> **YOUR GOAL**:
Could you output exactly the lines from the one containing "This screenshot has height=630, width=1349." through the end of the records below, and nothing more?

> **EXERCISE MATERIALS**:
▬▬▬
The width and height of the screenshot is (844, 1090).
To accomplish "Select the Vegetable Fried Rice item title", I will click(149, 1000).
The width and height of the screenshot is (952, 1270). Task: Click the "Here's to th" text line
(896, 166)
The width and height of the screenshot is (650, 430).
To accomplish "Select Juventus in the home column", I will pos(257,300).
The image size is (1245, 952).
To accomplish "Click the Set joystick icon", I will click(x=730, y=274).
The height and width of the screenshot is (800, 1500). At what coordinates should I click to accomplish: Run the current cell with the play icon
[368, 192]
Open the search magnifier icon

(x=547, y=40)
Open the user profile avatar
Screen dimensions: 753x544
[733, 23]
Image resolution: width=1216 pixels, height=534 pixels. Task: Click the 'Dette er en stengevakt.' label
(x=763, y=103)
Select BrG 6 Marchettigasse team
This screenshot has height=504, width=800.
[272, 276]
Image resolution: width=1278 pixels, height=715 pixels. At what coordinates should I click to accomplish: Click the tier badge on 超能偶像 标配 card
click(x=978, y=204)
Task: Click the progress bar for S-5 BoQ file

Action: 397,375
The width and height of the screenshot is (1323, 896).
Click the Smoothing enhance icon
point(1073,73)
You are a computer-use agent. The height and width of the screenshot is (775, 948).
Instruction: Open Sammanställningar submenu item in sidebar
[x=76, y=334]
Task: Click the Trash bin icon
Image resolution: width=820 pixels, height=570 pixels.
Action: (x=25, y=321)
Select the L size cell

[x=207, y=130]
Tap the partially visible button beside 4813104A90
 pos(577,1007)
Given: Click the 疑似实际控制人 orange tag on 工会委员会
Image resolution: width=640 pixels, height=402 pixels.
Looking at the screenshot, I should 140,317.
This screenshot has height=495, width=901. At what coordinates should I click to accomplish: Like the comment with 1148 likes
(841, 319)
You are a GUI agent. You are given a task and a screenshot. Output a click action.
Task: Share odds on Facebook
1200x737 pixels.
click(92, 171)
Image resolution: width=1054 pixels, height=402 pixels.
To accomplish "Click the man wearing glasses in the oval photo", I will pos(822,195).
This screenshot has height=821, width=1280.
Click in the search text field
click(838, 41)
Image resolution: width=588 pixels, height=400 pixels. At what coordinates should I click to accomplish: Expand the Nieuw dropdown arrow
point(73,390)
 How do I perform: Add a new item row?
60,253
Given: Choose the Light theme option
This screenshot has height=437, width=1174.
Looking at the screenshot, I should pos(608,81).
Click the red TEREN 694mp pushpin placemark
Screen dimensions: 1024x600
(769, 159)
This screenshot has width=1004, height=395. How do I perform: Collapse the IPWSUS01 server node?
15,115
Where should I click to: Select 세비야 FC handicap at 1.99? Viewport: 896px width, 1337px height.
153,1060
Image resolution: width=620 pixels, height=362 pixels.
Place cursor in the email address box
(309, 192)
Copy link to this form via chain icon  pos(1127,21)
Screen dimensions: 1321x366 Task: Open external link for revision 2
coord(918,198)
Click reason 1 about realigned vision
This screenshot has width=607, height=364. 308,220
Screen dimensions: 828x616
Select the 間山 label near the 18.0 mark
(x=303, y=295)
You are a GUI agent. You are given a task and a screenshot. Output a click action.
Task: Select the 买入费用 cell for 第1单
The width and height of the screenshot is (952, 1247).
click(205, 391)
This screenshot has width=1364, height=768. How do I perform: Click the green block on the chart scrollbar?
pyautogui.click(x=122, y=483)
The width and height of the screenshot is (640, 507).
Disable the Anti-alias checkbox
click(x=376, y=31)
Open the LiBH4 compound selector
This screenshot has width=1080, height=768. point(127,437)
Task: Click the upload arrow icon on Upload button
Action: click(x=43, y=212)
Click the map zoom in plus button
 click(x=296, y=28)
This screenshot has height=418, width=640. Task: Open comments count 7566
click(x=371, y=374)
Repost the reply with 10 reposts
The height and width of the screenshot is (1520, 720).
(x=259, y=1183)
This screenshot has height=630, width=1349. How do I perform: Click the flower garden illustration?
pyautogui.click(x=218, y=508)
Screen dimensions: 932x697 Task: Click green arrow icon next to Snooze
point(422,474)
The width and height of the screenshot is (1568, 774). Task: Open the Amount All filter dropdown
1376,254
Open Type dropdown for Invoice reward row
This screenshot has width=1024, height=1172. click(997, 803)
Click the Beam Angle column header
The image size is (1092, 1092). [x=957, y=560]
▬▬▬
> **ANSWER BOX**:
This screenshot has height=630, width=1349. How do I perform: Click the flower garden illustration?
pyautogui.click(x=218, y=508)
Screen dimensions: 932x697 Task: Click green arrow icon next to Snooze
point(422,474)
The width and height of the screenshot is (1568, 774). Task: Open the Amount All filter dropdown
1376,254
Open Type dropdown for Invoice reward row
This screenshot has width=1024, height=1172. click(997, 803)
Click the Beam Angle column header
The image size is (1092, 1092). [x=957, y=560]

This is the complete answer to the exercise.